Tenslotte is nog relevant dat door [eiser conventie/gedaagde reconventie 1] en [eiser conventie/gedaagde reconventie 2] niet is bestreden dat de aanvang van de samenwerking via [uitzendbureau] / [kantoor X] is verlopen
Tussenconclusie
5.7.
Het voorgaande leidt tot de tussenconclusie dat de door [gedaagde conventie/eiser reconventie] gestelde en hiervoor weergegeven feiten en omstandigheden onvoldoende zijn weersproken door [eiser conventie/gedaagde reconventie 1] en [eiser conventie/gedaagde reconventie 2] , zodat daarvan bij de verdere beoordeling wordt uitgegaan.
Dwaling
5.8.
In het algemeen geldt dat een overeenkomst, die tot stand is gekomen onder invloed van dwaling en bij een juiste voorstelling van zaken niet zou zijn gesloten, vernietigbaar is als de wederpartij in verband met hetgeen zij omtrent de dwaling wist/behoorde te weten, de dwalende had behoren in te lichten (artikel 6:228 lid 1 onder b BW).
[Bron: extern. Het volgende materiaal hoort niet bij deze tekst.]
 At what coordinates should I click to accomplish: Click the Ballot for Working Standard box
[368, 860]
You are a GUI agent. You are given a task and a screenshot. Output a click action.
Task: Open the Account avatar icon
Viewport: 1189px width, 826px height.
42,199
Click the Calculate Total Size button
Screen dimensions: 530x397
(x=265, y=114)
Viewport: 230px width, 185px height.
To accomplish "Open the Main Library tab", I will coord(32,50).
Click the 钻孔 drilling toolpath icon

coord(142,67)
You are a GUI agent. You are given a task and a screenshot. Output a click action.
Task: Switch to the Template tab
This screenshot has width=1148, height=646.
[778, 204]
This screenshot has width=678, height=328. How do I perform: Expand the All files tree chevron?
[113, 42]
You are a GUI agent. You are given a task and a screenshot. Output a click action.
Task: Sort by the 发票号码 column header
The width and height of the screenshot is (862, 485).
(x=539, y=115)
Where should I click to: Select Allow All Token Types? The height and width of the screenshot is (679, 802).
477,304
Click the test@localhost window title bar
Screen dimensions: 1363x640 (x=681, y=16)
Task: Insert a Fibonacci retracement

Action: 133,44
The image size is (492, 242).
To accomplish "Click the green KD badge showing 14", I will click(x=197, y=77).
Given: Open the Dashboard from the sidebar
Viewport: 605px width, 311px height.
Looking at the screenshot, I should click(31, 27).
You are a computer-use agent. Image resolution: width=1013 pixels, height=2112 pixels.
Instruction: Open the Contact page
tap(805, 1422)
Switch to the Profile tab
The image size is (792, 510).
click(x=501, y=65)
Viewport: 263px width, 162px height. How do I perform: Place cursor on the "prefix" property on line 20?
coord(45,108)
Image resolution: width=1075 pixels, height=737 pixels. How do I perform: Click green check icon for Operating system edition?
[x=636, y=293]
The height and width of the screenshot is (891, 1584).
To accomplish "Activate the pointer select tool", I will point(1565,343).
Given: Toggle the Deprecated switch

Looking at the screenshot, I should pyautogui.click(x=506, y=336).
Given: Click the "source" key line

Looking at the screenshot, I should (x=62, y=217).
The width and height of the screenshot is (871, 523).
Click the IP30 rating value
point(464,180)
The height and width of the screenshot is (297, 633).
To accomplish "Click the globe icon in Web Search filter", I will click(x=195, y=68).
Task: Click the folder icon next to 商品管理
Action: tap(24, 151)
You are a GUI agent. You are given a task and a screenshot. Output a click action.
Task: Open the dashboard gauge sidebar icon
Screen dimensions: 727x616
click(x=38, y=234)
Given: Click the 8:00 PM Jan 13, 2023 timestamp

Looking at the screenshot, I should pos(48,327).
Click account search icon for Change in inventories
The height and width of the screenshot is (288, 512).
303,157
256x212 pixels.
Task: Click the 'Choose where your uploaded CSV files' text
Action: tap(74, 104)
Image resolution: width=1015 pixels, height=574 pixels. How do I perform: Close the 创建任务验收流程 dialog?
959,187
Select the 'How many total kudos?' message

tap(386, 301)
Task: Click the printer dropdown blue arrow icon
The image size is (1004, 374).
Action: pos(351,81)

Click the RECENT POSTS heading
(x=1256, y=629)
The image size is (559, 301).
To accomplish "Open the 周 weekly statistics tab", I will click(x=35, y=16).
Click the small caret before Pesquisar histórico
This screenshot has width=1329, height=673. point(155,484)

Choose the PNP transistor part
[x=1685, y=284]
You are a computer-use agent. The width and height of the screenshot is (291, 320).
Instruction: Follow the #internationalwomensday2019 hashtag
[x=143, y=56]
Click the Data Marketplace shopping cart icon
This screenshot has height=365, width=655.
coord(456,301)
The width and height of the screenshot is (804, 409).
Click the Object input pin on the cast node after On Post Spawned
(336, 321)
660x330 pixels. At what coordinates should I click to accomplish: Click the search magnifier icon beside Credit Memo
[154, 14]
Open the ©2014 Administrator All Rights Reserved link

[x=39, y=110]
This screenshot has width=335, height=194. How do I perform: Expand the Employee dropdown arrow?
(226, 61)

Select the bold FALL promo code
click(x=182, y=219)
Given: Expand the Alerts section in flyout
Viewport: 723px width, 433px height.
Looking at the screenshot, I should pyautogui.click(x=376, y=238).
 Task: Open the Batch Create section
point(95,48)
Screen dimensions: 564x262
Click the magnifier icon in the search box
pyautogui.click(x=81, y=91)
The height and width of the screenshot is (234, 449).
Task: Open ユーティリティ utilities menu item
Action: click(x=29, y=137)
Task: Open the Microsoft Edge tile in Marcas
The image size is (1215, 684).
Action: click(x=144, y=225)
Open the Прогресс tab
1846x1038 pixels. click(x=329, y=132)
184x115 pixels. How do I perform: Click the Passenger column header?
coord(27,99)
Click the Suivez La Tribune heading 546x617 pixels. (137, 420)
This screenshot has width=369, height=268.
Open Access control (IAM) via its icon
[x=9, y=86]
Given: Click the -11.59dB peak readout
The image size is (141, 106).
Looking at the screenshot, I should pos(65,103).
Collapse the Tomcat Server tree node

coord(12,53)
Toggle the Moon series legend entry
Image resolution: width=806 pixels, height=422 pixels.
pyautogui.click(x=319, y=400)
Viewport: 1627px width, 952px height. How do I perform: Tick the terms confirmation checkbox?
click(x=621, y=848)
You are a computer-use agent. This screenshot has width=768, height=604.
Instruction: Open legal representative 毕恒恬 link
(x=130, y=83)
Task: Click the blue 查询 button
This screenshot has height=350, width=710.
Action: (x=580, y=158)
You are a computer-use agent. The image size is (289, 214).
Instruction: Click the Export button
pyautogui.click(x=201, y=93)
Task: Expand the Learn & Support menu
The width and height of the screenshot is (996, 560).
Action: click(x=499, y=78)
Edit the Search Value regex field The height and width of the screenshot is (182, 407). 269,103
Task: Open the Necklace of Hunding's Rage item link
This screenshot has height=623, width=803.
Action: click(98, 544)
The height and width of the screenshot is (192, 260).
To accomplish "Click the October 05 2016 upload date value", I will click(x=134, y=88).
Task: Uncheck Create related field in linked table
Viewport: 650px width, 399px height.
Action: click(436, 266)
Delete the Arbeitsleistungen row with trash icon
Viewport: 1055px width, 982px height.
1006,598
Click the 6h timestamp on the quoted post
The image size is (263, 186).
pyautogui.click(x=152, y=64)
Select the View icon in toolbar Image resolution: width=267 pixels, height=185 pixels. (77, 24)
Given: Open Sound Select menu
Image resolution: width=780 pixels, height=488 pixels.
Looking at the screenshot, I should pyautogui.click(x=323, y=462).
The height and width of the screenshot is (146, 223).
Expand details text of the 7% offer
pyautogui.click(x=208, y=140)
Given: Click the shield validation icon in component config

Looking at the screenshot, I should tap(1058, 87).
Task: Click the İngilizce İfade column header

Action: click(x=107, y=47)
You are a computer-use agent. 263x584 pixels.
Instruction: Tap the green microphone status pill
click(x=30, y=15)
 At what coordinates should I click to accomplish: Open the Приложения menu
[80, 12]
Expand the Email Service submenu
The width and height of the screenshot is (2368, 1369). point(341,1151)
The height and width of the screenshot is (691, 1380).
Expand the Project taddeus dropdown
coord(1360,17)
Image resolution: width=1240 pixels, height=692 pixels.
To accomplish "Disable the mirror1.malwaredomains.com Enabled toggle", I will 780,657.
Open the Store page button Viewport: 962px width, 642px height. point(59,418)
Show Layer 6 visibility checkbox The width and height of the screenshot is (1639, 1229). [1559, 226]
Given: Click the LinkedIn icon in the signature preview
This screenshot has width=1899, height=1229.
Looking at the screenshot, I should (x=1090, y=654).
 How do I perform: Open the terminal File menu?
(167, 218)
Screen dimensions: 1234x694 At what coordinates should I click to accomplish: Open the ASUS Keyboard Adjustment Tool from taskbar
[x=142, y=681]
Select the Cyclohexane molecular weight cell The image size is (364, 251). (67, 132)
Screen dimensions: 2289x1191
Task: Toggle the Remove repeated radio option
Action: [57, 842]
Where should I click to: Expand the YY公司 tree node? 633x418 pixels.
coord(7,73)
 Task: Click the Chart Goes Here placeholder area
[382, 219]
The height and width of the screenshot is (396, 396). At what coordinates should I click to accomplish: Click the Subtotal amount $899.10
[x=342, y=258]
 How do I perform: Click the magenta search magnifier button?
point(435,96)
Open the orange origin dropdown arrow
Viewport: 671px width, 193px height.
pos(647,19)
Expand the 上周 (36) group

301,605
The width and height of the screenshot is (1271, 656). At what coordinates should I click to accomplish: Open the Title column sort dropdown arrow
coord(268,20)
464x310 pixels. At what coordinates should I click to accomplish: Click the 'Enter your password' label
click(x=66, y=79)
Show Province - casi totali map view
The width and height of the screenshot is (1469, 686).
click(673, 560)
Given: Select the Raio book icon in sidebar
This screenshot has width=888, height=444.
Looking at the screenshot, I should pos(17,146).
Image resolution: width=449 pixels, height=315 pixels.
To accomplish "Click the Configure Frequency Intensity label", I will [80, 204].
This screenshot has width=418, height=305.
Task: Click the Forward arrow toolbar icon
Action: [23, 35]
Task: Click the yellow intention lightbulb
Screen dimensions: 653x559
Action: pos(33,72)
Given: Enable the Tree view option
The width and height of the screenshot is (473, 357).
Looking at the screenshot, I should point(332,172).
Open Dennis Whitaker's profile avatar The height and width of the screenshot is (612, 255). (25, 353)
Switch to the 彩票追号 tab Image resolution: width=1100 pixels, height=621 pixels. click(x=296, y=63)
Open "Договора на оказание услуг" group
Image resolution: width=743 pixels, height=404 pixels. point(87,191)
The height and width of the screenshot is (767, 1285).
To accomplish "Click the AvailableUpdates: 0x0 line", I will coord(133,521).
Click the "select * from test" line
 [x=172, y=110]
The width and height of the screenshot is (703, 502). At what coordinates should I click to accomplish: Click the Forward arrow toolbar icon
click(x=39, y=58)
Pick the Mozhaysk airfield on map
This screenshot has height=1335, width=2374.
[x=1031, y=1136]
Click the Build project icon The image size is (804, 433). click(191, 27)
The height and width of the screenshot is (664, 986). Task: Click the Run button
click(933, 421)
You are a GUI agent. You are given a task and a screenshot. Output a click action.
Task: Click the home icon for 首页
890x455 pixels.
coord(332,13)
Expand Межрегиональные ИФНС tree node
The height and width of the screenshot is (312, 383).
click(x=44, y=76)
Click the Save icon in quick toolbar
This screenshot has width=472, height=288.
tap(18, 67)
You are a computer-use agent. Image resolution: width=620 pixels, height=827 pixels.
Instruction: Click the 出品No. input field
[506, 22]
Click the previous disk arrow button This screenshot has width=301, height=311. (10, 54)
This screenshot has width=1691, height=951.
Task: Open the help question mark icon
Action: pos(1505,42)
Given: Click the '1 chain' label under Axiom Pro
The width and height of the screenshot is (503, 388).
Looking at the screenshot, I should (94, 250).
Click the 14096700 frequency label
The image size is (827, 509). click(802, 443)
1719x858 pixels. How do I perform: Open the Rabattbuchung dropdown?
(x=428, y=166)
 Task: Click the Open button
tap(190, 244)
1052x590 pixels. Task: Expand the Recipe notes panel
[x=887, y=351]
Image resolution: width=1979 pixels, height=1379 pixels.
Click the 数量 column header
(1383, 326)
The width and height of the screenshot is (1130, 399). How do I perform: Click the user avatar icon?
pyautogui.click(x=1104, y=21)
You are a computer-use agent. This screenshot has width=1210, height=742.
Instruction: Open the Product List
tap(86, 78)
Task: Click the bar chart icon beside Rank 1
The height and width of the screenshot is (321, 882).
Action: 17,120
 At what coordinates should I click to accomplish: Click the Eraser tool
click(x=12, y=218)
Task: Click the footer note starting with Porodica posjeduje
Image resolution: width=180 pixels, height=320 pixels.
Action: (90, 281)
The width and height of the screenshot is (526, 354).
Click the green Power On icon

Die rechtsregel toegepast op deze feiten heeft tot gevolg dat in voldoende mate vast staat dat [bestuurder 2] bij een juiste voorstelling van zaken de management-overeenkomst niet had ondertekend. [eiser conventie/gedaagde reconventie 2] had [bestuurder 2] naar waarheid moeten informeren over het gegeven dat [gedaagde conventie/eiser reconventie] ( [bestuurder 1] , [werknemer 1] en [betrokkene 2] ) al aan [eiser conventie/gedaagde reconventie 2] had laten weten juist niet rechtstreeks met hem ( [eiser conventie/gedaagde reconventie 2] ) te willen contracteren.
Slotsom
5.9.
Het beroep op de vernietigingsgrond dwaling slaagt, zodat de rechtshandeling (het aangaan van de management-overeenkomst) door deze uitspraak is vernietigd (artikel 3:51 lid 1 BW). De management-overeenkomst wordt geacht nooit te zijn gesloten en kan dus niet als grondslag dienen voor het gevorderde in conventie. Hierdoor is er geen basis voor toewijzing van de vorderingen van [eiser conventie/gedaagde reconventie 1] en [eiser conventie/gedaagde reconventie 2] . Aangezien [eiser conventie/gedaagde reconventie 1] en [eiser conventie/gedaagde reconventie 2] expliciet stellen dat er geen sprake is van een andere overeenkomst (pagina 5 dagvaarding:
[eiser conventie/gedaagde reconventie 1] ontkent met klem een overeenkomst te hebben gesloten met een derde partij.), wordt niet toegekomen aan de vraag of [eiser conventie/gedaagde reconventie 1] / [eiser conventie/gedaagde reconventie 2] een vordering hebben op [gedaagde conventie/eiser reconventie] op een andere grond.
5.10.
De vorderingen van [eiser conventie/gedaagde reconventie 1] en [eiser conventie/gedaagde reconventie 2] worden afgewezen. [eiser conventie/gedaagde reconventie 1] en [eiser conventie/gedaagde reconventie 2] worden als de in het ongelijk gestelde partijen in conventie in de proceskosten veroordeeld.
5.11.
Bij de vordering in reconventie heeft [gedaagde conventie/eiser reconventie] geen afzonderlijk belang gezien het voorgaande. Deze vordering wordt daarom afgewezen. Aangezien de vordering in reconventie in feite dezelfde inhoud heeft als het verweer van [gedaagde conventie/eiser reconventie] in conventie, waarop [eiser conventie/gedaagde reconventie 1] en [eiser conventie/gedaagde reconventie 2] hebben gereageerd zonder een conclusie van antwoord in reconventie in te dienen, hebben [eiser conventie/gedaagde reconventie 1] en [eiser conventie/gedaagde reconventie 2] geen (extra) kosten hoeven maken in reconventie. [gedaagde conventie/eiser reconventie] wordt om die reden niet in de proceskosten in reconventie veroordeeld.

6.De beslissing

De kantonrechter
in conventie
6.1.
wijst de vorderingen af;
6.2.
veroordeelt [eiser conventie/gedaagde reconventie 1] en [eiser conventie/gedaagde reconventie 2] in de proceskosten, tot deze uitspraak aan de kant van [gedaagde conventie/eiser reconventie] begroot op € 1.498,00 aan salaris voor de gemachtigde;
6.3.
verklaart deze proceskostenveroordeling uitvoerbaar bij voorraad;
in reconventie
6.5.
wijst het gevorderde af.
Dit vonnis is gewezen door de kantonrechter mr. S.E. Sijsma en in het openbaar uitgesproken op 30 november 2022.